**Records to process**:
--------------------------------

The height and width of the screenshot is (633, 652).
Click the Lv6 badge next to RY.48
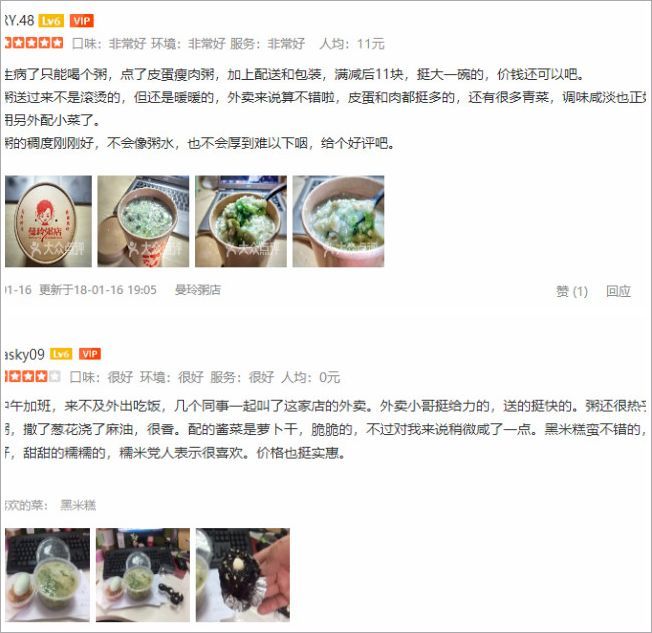51,20
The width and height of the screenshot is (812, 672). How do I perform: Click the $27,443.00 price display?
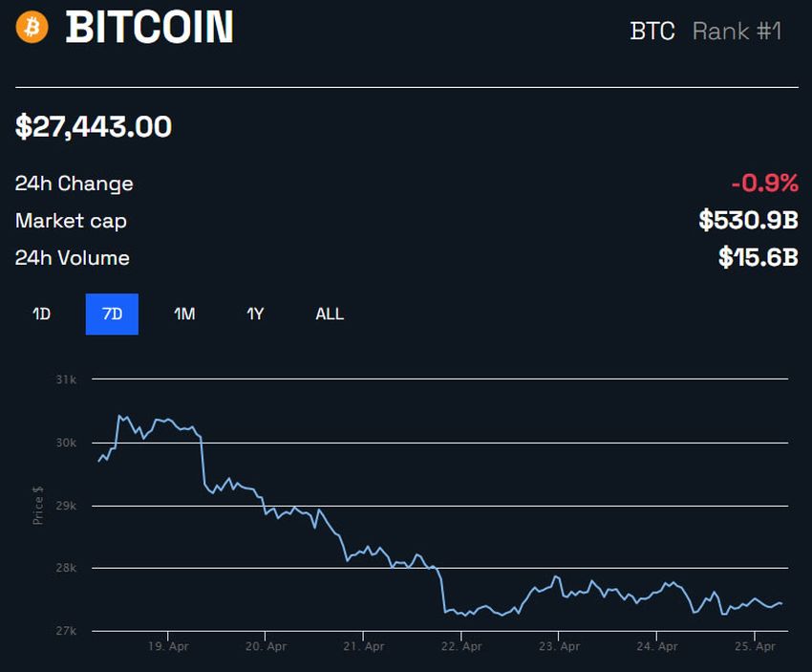coord(92,126)
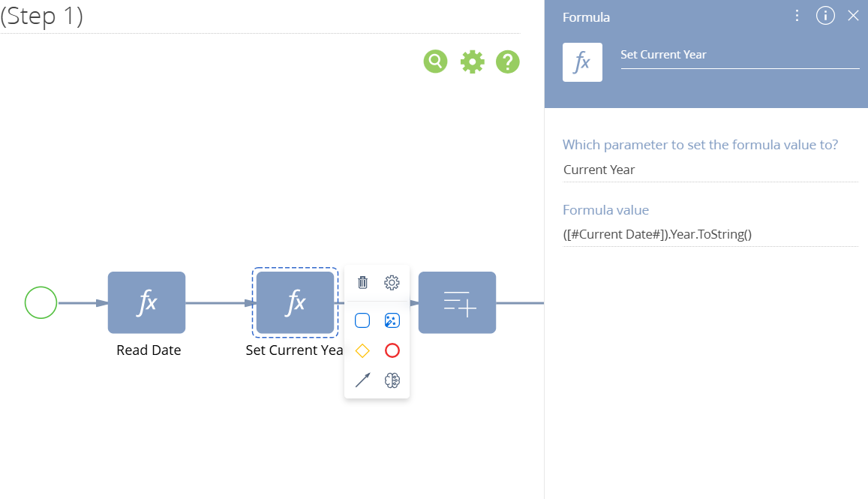
Task: Select the green start event circle
Action: pos(41,302)
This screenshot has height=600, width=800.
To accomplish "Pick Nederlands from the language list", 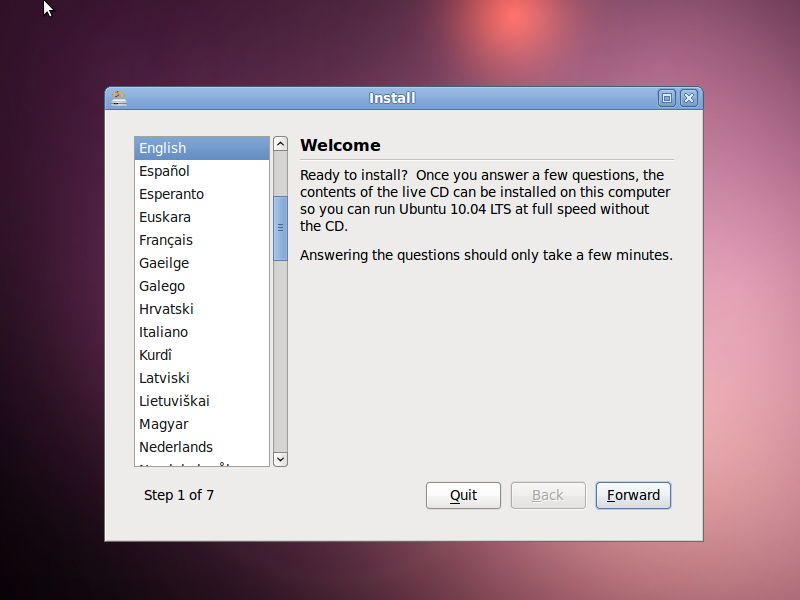I will coord(176,447).
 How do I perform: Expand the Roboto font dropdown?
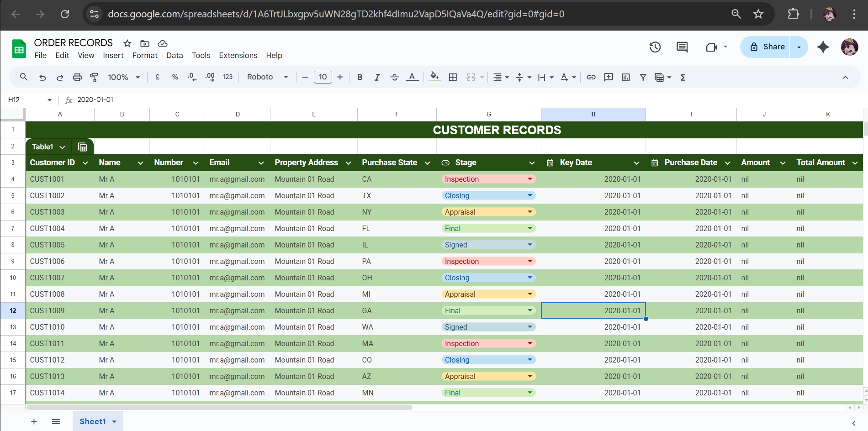coord(267,77)
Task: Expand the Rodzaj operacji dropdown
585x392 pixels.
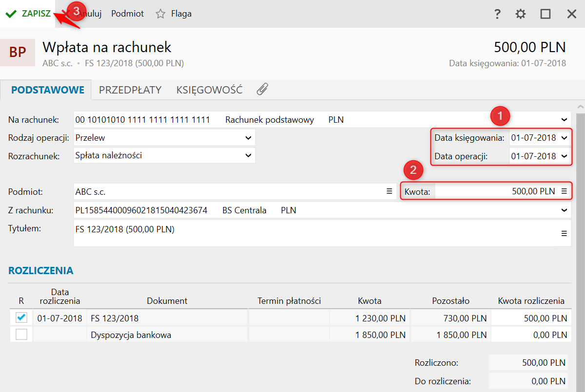Action: click(x=248, y=138)
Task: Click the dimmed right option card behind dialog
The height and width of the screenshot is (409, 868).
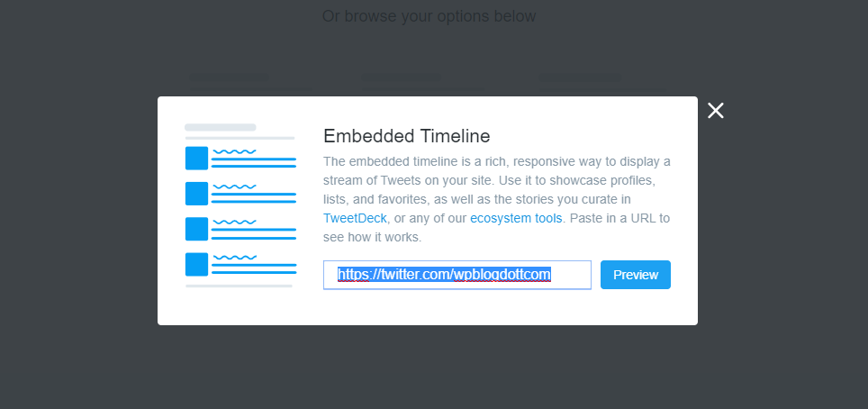Action: point(601,85)
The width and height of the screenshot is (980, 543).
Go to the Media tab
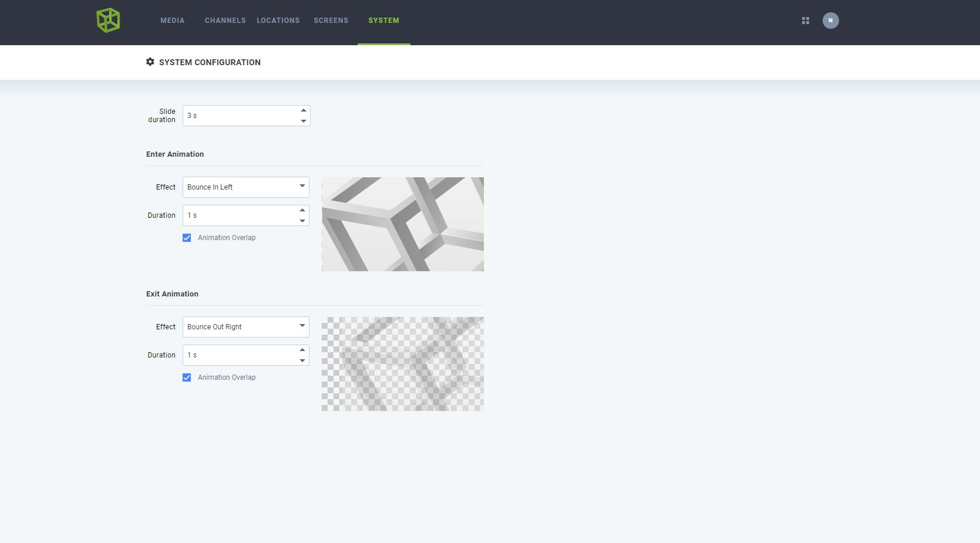coord(173,21)
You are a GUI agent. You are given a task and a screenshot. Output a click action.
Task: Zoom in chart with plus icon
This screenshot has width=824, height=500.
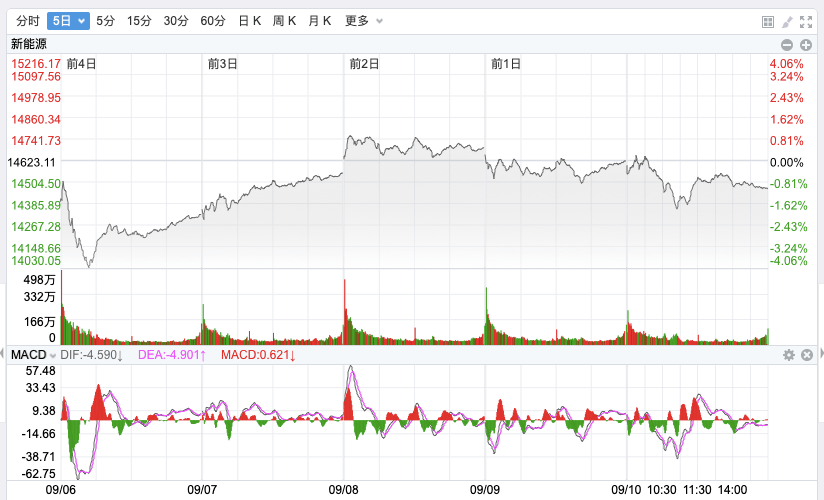point(806,44)
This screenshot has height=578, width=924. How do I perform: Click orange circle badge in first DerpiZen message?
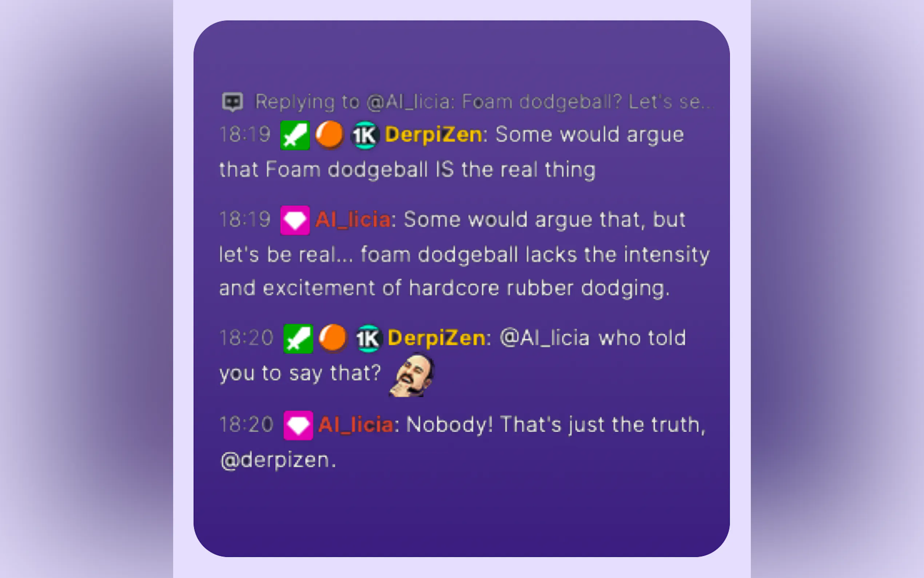pyautogui.click(x=330, y=135)
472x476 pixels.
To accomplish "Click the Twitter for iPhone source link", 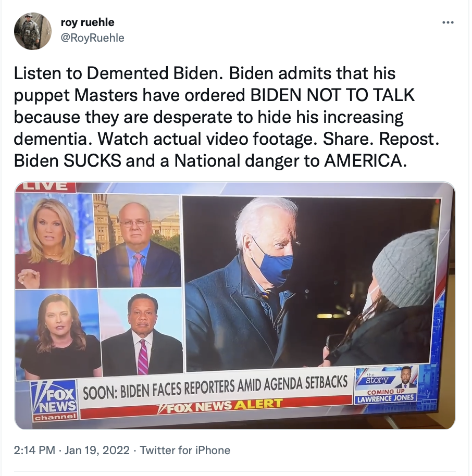I will (185, 450).
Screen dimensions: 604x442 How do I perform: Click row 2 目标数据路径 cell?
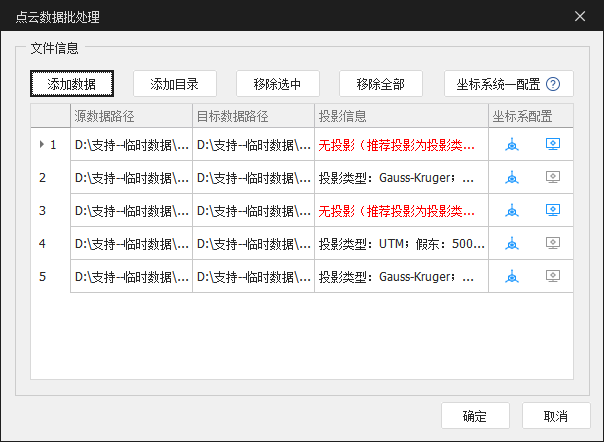click(x=253, y=178)
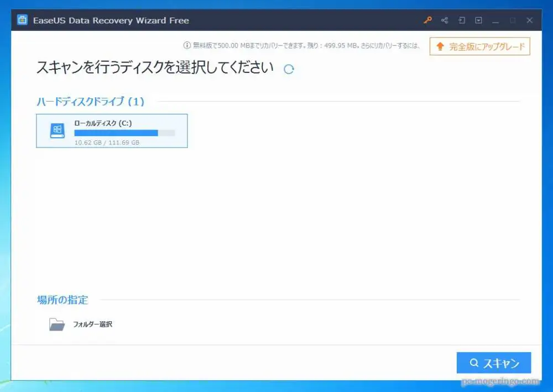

--------------------------------

**Exercise brief**: All lines from the one containing "Screen dimensions: 604x442" through the end of the data are to be written out exactly, with nothing added; skip the pictures.

**Answer to this problem**:
Screen dimensions: 604x442 How do I perform: Click row 2 目标数据路径 cell?
click(x=253, y=178)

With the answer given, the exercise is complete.